[Stored records]

========================

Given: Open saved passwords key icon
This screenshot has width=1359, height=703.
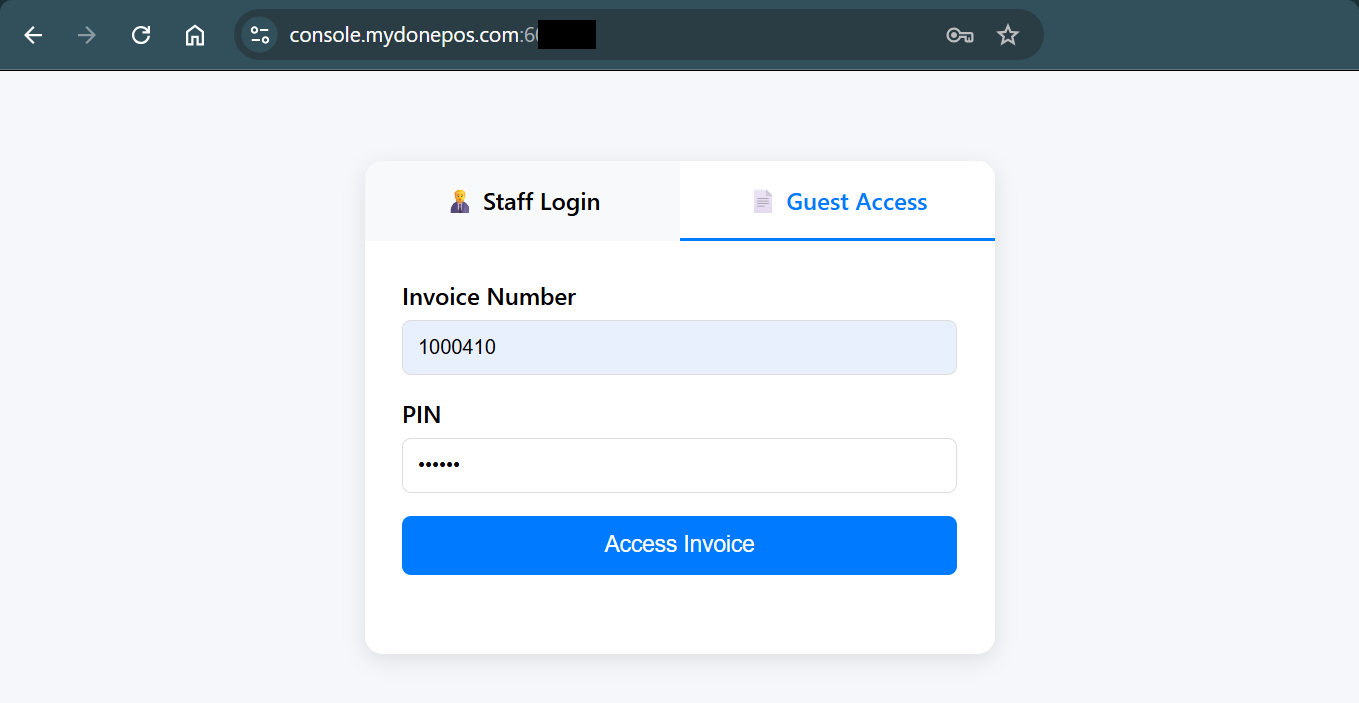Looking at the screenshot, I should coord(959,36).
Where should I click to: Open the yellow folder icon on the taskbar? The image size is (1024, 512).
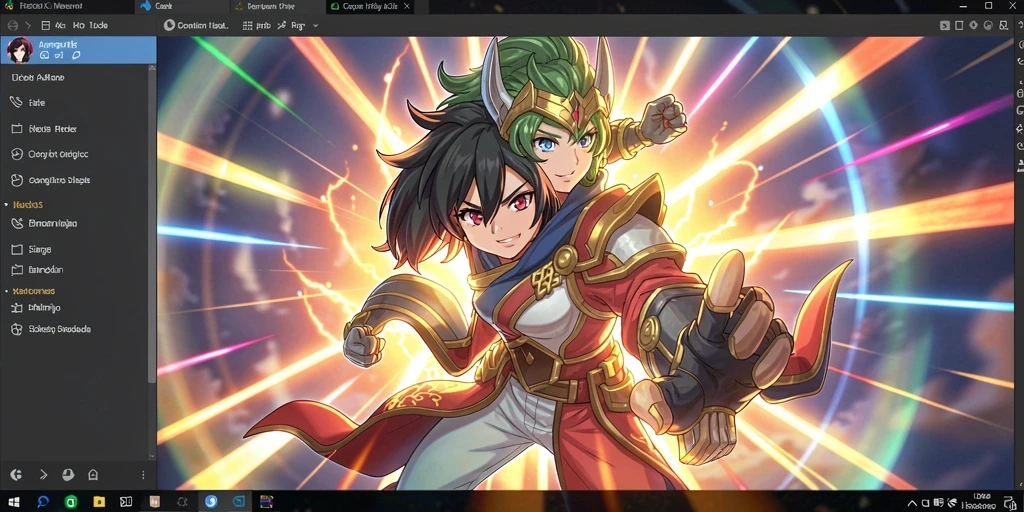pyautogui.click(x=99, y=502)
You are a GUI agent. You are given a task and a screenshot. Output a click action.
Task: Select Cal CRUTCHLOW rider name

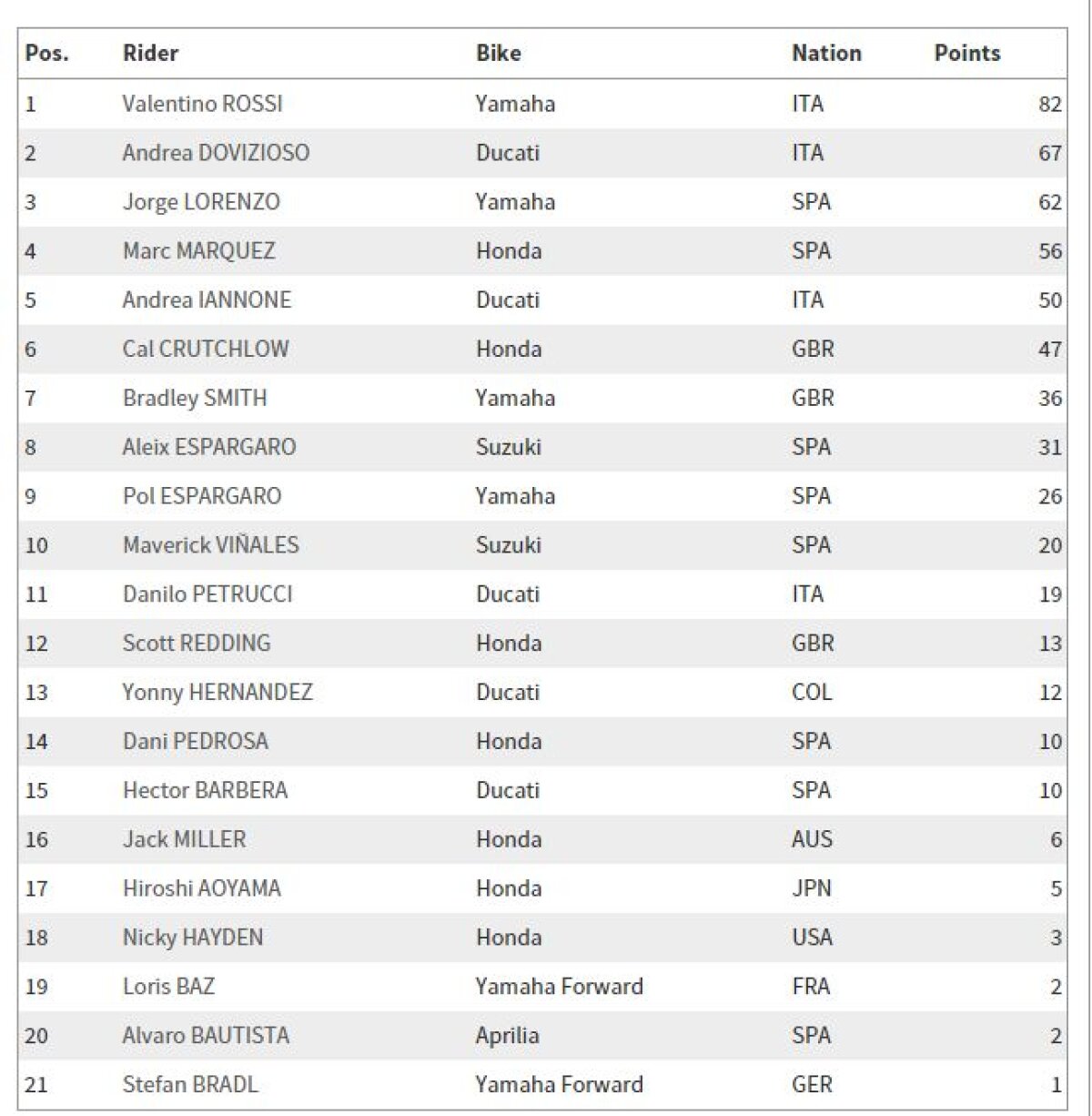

========================

▸ **YOUR TASK**: From the line containing "This screenshot has width=1359, height=703." through the final line of the records, write out each line exactly, and include no pictures.

▸ **OUTPUT BELOW**:
This screenshot has width=1359, height=703.
Looking at the screenshot, I should coord(959,36).
Where should I click to: Open the yellow folder icon on the taskbar? The image size is (1024, 512).
pyautogui.click(x=99, y=502)
You are a GUI agent. You are given a task and a screenshot. Output a click action.
Task: Select Cal CRUTCHLOW rider name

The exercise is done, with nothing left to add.